André Gide avait dit sur l’URSS que, sur ce sujet « le mensonge était dit avec amour, et la vérité avec haine ». Nous pensons que, 150 ans après la Commune, nous devons apprendre à regarder la vérité avec amour. A regarder les failles, les manques, les inconséquence et les succès, en sachant les utiliser pour nous faire avancer. Nous avons beaucoup à comprendre de la Commune, de ses succès comme de ses erreurs.

Nous en avons tiré la conclusions du besoin de la liaison avec la paysannerie, du besoin de l’organisation centralisée qu’est le parti, État-major de la révolution. Nous pensons que l’héritage de la commune n’est pas commémoratif, il est une expérience pratique qui doit être étudiée pour comprendre que faire, comment lutter, comment gagner, mais aussi comment construire, administrer, gérer… et finalement triompher.

Nous pensons avoir fait le tour d’horizon rapide de cette question, et nous vous remercions encore de votre invitation.

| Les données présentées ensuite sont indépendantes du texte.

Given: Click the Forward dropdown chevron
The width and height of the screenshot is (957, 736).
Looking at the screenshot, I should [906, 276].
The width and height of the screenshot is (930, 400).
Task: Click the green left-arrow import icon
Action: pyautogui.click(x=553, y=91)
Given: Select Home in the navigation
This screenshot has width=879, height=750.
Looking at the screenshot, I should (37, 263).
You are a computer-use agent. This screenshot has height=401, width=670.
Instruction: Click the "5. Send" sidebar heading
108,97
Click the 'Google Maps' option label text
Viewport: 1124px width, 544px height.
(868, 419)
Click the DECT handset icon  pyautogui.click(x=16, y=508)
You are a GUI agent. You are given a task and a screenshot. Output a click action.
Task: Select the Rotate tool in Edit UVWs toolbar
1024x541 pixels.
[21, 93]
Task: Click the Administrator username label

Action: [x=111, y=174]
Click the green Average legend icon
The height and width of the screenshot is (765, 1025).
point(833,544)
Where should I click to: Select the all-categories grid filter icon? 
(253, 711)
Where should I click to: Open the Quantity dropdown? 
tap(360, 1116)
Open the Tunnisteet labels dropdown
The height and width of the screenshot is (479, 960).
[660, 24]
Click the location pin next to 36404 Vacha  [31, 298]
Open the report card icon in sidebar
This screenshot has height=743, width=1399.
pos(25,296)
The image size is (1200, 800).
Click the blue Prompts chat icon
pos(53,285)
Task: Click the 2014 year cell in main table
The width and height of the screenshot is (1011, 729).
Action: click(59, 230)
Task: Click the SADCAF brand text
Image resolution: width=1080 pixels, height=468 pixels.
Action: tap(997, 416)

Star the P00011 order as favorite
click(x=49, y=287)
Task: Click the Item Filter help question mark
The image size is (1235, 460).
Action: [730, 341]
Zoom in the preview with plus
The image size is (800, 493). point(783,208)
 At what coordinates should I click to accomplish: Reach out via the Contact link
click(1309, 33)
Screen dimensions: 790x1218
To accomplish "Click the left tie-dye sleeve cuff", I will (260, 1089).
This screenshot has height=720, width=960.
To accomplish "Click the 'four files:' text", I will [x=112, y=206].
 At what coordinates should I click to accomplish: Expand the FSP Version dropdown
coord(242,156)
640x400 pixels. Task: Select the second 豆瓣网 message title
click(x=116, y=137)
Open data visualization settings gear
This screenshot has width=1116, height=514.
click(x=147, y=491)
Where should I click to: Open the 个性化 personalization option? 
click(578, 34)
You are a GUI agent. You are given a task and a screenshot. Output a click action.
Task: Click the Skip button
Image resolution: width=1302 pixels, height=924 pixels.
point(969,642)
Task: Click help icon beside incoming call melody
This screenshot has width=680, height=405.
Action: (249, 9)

1Cela paraît un point très secondaire, mais il est pourtant incontournable. Nous pensons que chaque organisation révolutionnaire, quelque soit son stade de développement, doit réfléchir son activité non pas en terme de principes, mais surtout en termes d’objectifs stratégiques. L’arrivée au pouvoir du Parti Bol’chevique a été une transformation extrêmement complexe d’un parti clandestin construit pour l’action révolutionnaire en un parti construit pour gérer la société telle qu’elle était concrètement. (NdA)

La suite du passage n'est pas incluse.